In the patent claims below on tracking blocks moved within a file system, where is the tracking information stored?

EXTRACT TO READ —

-=-=-

2. The method of claim 1, wherein:
the associated object comprises at least one of a snapshot object and a clone object.
3. The method of claim 2, further comprising:
expanding the tracking information to identify objects associated with the associated object but not the base object.
4. The method of claim 1, wherein:
a plurality of base objects are moved while maintaining unchanged any shared state objects.
5. The method of claim 1, wherein.
the movement of the blocks within the file system comprise at least one of reducing the size of a file system, moving data across storage tiers, a defragmentation operation, a file system repair utility operation, and a clone file snapshot operation, the clone file snapshot operation splitting a clone file from a base file when the clone file includes snapshots.
6. The method of claim 1, wherein:
the tracking information is stored within a move list, the move list comprising information for each block, the information for each block identifying where the block was originally located and to where the block was moved.
7. A system comprising:
a processor;
a data bus coupled to the processor; and
a computer-usable medium embodying computer program code, the computer-usable medium being coupled to the data bus, the computer program code used for tracking blocks moved within a file system and comprising instructions executable by the processor and configured for:
associating tracking information with a base object within the file system;
tracking movement of the base object via the tracking information; and,
adjusting information relating to an associated object of the base object derived from the base object.
8. The system of claim 7, wherein:
the associated object comprises at least one of a snapshot object and a clone object.

-=-=-

[Item-finding rows]
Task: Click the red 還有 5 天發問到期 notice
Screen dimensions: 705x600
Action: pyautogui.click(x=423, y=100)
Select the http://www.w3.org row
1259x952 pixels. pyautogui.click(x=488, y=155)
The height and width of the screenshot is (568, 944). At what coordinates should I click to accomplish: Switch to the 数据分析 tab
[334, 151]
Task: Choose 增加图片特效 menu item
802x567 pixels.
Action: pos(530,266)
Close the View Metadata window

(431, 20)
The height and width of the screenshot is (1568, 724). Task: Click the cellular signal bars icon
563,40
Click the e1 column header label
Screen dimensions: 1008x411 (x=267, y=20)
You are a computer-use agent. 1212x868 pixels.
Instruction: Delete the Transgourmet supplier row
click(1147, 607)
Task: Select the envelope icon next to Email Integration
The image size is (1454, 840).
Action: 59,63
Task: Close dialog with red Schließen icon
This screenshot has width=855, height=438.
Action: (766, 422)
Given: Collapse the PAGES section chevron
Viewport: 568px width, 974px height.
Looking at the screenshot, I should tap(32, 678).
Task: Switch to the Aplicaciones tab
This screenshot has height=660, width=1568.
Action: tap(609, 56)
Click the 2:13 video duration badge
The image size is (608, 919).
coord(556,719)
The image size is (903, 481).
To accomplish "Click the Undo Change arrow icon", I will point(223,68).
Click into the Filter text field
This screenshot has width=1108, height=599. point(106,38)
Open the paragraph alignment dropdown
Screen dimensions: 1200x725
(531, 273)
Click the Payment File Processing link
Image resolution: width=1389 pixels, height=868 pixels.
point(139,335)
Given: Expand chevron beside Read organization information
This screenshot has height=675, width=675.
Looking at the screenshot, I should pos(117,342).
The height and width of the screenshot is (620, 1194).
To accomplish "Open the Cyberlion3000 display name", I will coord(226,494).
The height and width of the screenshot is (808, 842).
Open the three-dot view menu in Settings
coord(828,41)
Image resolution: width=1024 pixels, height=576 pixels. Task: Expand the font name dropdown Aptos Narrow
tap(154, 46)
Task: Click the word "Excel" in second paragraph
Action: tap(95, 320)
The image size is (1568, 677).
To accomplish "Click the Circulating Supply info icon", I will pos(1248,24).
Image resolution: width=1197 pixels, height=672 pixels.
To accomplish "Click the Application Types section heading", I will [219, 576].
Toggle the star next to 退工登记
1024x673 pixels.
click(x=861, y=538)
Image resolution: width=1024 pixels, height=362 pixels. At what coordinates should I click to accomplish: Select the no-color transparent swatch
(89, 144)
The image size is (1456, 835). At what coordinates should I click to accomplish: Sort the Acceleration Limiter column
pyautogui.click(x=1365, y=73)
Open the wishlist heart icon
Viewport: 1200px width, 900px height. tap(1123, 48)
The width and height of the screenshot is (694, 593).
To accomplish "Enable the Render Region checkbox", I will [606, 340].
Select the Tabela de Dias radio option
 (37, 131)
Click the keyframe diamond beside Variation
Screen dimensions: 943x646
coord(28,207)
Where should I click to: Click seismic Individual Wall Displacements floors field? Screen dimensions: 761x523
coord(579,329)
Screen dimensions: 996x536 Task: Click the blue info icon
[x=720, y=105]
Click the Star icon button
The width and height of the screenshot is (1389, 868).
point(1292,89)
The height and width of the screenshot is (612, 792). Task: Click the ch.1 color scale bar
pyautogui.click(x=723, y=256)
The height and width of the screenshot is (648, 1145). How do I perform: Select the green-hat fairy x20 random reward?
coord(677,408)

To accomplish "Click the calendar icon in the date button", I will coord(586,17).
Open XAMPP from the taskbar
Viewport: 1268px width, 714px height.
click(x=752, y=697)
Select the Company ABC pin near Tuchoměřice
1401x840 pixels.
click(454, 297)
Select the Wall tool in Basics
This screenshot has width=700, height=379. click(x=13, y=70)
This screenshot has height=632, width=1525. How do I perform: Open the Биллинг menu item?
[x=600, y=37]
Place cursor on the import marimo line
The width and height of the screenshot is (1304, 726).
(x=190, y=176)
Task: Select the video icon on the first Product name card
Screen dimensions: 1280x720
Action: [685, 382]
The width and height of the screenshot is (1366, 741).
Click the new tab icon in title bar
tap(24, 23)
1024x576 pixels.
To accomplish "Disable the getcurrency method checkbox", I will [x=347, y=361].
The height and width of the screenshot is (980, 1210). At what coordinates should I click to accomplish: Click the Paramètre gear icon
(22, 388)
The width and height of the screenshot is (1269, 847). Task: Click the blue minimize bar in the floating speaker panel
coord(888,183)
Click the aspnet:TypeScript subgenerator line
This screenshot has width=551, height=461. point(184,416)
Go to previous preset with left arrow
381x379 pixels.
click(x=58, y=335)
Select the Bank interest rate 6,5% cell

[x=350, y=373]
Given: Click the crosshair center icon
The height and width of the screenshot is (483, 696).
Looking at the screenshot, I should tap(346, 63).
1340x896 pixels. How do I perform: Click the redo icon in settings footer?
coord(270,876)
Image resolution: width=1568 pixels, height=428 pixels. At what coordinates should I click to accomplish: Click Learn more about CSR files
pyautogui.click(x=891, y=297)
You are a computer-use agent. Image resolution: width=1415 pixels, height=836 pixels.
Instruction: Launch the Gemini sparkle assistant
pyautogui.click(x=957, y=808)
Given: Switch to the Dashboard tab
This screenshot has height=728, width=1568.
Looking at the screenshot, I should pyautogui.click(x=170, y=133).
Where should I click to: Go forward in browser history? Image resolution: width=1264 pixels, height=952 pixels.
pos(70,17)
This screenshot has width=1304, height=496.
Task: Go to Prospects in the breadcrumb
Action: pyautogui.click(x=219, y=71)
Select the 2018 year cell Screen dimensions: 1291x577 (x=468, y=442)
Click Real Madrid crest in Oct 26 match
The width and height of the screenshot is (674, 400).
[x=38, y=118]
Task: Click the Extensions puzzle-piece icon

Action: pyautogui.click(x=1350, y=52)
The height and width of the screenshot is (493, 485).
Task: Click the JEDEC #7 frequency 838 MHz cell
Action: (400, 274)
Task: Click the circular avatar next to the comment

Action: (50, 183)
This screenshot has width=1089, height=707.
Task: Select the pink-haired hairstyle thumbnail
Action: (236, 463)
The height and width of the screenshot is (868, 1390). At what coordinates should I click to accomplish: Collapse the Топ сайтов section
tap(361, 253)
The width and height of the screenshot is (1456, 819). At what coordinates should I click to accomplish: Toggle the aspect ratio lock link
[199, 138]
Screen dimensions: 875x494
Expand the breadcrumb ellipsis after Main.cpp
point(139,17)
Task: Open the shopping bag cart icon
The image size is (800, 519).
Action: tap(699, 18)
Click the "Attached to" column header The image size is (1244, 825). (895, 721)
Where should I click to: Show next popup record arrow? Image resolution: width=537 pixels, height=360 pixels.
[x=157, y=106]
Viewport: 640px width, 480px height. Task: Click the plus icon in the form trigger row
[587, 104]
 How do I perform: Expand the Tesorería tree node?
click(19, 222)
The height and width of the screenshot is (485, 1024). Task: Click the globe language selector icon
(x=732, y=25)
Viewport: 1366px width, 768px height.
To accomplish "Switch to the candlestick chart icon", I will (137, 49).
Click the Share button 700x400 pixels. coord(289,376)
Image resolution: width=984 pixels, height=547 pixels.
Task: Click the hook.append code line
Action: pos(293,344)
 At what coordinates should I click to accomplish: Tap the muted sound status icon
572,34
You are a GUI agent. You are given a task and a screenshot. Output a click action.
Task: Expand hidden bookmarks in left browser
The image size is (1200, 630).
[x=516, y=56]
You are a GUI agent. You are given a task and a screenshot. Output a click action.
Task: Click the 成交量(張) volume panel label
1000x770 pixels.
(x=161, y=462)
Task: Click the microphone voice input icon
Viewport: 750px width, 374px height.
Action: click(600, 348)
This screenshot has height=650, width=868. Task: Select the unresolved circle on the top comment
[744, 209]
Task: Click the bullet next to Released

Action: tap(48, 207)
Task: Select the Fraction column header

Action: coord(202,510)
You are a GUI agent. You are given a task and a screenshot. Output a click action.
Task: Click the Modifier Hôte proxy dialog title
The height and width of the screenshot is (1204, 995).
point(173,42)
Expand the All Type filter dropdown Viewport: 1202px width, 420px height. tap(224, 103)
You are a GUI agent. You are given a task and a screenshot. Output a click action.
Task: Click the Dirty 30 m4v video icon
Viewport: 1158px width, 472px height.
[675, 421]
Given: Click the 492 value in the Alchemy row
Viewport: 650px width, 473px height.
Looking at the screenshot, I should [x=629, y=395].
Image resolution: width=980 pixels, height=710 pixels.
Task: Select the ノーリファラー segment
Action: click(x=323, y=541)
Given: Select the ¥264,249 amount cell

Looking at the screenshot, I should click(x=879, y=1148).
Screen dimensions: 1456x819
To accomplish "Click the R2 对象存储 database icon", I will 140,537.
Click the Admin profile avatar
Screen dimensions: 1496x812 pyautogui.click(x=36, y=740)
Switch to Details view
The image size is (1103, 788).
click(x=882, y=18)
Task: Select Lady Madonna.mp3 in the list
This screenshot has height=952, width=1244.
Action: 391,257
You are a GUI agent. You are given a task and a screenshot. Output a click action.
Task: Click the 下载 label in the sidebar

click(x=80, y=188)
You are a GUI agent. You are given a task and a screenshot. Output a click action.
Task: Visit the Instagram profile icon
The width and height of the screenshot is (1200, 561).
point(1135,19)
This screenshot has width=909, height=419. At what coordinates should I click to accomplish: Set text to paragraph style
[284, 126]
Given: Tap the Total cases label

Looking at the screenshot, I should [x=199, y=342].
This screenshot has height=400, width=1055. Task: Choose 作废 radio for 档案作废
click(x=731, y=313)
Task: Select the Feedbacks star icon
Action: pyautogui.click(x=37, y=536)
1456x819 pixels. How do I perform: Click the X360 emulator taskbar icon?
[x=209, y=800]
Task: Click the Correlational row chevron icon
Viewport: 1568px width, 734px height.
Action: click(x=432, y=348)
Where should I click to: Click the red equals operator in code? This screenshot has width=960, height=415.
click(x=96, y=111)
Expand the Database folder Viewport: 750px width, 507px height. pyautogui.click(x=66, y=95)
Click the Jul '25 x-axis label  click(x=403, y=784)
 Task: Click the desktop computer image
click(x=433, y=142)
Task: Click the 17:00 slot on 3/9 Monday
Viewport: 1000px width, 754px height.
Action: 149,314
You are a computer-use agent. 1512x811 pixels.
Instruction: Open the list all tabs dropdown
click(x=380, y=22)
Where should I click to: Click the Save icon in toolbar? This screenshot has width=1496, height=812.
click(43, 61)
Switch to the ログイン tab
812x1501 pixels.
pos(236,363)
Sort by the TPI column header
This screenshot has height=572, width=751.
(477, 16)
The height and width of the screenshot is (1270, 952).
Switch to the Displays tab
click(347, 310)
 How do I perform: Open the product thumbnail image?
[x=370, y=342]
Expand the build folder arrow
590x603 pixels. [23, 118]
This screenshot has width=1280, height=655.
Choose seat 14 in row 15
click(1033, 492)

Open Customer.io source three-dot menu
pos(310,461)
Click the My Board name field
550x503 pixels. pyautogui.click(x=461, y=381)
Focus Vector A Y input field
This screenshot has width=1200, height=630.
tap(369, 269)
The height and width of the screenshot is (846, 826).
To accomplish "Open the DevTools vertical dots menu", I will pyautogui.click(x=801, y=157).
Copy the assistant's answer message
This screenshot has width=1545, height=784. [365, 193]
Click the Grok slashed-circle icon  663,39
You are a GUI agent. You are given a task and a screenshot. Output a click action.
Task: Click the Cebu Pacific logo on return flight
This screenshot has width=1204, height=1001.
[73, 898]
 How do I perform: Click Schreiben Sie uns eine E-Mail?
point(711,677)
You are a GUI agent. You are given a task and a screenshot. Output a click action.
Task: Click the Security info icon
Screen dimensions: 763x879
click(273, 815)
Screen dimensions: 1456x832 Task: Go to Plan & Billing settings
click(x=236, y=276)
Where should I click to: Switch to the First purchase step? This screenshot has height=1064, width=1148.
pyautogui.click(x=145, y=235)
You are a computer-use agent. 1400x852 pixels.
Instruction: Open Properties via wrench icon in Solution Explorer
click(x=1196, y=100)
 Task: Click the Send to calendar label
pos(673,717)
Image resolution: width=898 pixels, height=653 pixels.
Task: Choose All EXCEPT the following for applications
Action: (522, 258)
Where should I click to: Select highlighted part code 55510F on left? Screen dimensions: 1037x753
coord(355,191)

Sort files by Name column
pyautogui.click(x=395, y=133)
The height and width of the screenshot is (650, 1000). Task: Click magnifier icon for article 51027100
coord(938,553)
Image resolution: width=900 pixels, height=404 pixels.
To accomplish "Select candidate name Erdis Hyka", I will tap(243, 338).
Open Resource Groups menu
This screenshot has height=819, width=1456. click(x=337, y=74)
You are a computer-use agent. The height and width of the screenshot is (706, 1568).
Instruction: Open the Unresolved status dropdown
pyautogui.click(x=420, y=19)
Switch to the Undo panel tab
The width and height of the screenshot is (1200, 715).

-=-=-

EXERCISE RESPONSE — In a move list that records, for each block, where the block was originally located and where it was moved.